La France et la Russie ont fait ce mardi à Moscou le constat de désaccords persistants sur la Syrie, tant sur la responsabilité du régime dans l'attaque chimique du 21 août que sur l'adoption d'une résolution contraignante pour Bachar Al-assad.

"Nous avons les raisons les plus sérieuses de penser que c'était une provocation", a rétorqué le chef de la diplomatie russe, Sergueï Lavrov, à son homologue français Laurent Fabius qui venait d'affirmer que le rapport publié la veille par l'ONU ne laissait "aucun doute sur la responsabilité du régime de Damas".

Quant à la résolution "forte et contraignante" que Paris a dit lundi vouloir faire adopter d'ici la fin de la semaine au Conseil de sécurité de l'ONU, Sergueï Lavrov a de facto écarté qu'elle puisse prévoir le recours à la force.

"La résolution ne sera pas sous chapitre 7"

"La résolution qui devra approuver la décision de l'Organisation pour l'interdiction des armes chimiques ne sera pas sous chapitre 7", le chapitre de la charte de l'ONU qui prévoit des sanctions et jusqu'au recours à la force, a déclaré Sergueï Lavrov.

"Nous l'avons dit clairement à Genève, et il n'y a rien de tel dans le document que nous avons adopté ", a-t-il ajouté, évoquant l'accord conclu samedi avec le secrétaire d'Etat américain John Kerry sur la mise en oeuvre d'un plan de démantèlement des armes chimiques syriennes.

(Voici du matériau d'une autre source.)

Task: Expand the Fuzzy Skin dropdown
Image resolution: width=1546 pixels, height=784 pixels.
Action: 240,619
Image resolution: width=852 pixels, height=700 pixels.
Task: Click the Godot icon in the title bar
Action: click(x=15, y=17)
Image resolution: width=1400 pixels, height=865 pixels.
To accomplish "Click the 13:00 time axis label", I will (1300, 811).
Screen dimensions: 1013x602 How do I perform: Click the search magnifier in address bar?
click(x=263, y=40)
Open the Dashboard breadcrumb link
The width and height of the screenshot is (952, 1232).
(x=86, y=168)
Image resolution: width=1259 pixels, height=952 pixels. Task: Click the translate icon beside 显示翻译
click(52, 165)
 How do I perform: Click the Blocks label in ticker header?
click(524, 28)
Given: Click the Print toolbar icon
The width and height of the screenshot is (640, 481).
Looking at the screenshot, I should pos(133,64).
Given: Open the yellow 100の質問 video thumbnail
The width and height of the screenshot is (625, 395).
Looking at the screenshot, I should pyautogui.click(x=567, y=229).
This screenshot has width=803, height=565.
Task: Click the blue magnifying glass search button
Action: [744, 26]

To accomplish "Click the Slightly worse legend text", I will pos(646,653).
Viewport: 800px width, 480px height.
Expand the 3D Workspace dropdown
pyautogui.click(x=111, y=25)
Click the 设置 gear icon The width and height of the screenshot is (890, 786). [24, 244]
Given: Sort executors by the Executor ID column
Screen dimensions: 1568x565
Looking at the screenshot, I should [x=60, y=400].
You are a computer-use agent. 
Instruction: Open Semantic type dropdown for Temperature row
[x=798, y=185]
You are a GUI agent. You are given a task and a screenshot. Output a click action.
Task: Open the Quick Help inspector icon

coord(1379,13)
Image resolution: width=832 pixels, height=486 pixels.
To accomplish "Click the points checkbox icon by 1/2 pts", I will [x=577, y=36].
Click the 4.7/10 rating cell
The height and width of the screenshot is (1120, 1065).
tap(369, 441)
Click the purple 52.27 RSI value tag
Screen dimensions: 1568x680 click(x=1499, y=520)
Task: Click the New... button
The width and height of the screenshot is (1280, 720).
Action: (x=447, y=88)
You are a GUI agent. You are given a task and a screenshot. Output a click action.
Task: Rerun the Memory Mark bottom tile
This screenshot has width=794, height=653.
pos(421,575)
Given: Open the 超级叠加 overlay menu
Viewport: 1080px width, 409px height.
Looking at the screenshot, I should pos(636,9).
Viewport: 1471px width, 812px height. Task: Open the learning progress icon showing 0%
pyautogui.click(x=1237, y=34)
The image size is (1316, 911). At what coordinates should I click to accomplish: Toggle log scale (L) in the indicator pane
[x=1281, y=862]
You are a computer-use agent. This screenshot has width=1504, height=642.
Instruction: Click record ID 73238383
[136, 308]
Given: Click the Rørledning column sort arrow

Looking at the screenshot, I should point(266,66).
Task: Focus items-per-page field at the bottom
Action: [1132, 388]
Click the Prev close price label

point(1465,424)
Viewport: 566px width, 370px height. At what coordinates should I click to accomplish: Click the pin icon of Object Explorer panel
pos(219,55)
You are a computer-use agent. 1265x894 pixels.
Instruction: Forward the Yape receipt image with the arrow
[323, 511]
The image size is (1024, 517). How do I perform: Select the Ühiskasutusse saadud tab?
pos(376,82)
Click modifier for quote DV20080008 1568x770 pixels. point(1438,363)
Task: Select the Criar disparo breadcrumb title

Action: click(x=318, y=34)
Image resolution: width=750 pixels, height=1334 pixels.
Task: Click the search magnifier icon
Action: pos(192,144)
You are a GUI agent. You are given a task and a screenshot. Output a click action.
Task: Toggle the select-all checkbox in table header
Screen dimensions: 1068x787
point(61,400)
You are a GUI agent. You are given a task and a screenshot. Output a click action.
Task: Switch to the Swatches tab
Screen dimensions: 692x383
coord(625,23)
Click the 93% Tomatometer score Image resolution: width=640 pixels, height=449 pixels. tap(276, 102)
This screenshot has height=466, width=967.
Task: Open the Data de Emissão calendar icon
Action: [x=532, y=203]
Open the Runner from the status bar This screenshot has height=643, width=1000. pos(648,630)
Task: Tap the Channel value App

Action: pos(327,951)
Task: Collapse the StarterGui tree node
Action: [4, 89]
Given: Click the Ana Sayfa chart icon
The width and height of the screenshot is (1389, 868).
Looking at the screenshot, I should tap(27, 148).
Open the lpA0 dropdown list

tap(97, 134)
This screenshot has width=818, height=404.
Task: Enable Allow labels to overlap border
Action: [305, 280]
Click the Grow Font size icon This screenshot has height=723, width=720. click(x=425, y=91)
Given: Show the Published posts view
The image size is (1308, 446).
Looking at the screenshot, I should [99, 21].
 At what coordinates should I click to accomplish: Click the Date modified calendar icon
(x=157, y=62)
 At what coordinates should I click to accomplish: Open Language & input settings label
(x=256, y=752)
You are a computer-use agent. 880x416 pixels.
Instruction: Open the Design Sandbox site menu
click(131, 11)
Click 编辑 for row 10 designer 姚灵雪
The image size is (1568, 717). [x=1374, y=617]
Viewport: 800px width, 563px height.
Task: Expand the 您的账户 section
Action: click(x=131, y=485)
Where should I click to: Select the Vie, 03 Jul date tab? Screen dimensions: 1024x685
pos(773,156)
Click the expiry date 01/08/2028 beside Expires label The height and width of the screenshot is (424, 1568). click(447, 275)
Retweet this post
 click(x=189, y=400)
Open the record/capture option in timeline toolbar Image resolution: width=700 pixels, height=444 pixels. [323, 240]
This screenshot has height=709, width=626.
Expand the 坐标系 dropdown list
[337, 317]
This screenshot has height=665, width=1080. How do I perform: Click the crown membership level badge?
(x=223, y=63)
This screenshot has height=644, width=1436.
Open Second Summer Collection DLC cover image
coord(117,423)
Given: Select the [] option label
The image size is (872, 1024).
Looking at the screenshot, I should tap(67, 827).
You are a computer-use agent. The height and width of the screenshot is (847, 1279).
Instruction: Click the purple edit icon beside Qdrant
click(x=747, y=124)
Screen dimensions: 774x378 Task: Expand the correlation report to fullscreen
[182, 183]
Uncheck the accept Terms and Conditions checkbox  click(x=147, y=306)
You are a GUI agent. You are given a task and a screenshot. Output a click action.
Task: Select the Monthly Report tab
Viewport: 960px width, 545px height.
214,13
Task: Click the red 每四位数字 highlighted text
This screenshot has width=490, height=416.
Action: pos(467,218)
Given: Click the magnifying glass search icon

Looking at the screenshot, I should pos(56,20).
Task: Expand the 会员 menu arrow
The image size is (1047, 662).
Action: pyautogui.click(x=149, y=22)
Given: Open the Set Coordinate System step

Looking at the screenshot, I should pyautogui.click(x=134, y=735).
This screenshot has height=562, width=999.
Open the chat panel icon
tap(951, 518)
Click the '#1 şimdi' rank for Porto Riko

Ce n'est que dans un deuxième temps, si l'une ou l'autre des parties enfreint les engagements pris, que le Conseil de sécurité pourra envisager une action, a-t-il souligné. Le ministre russe et son homologue français, venu à Moscou, après Pékin dimanche, pour tenter d'infléchir la position de la Russie sur la manière de mettre en oeuvre l'accord de Genève, ont souligné avoir l'objectif commun de trouver une solution politique afin de mettre fin au bain de sang en Syrie, mais ont admis leurs divergences "sur la façon d'atteindre" ce but, a déclaré Sergueï Lavrov.

"Des différences d'approche"

Laurent Fabius a, lui, évoqué des "différences d'approche sur les méthodes". Les désaccords avaient éclaté dès lundi sur les suites à donner à l'accord conclu samedi à Genève entre Russes et Américains sur un plan de démantèlement des armes chimiques syriennes.

Moscou, indéfectible allié du régime syrien, affirme que l'accord conclu à Genève avec le secrétaire d'Etat John Kerry, dont le texte est imprécis sur ce point, ne prévoit pas dans l'immédiat de menacer Damas. Concernant le rapport des inspecteurs de l'ONU sur l'attaque à l'arme chimique qui a fait près de 1.500 morts selon Washington le 21 août près de Damas, Moscou n'avait cessé d'exprimer ses doutes quant aux accusations portées contre le régime.

Sergueï Lavrov avait estimé samedi que le dossier syrien était pétri de "mensonges et falsifications".

"Crime de guerre"

Le présentant lundi aux 15 membres du Conseil de sécurité, le secrétaire général de l'ONU Ban Ki-moon a décrit un rapport dont "la lecture donne le frisson", et a qualifié l'attaque de "crime de guerre".

Ses rédacteurs sont des inspecteurs onusiens qui ont enquêté sur le terrain. Sans désigner explicitement les autorités syriennes, le texte dresse des "preuves flagrantes et convaincantes" sur le recours au gaz sarin.

Ban Ki-moon a lui-même demandé au Conseil de sécurité de prévoir des "conséquences" dans "une résolution claire" si Damas ne respecte pas le plan de démantèlement de son arsenal chimique mis au point samedi à Genève par John Kerry et Serueï Lavrov. Le secrétaire général n'a toutefois pas parlé de frappes militaires.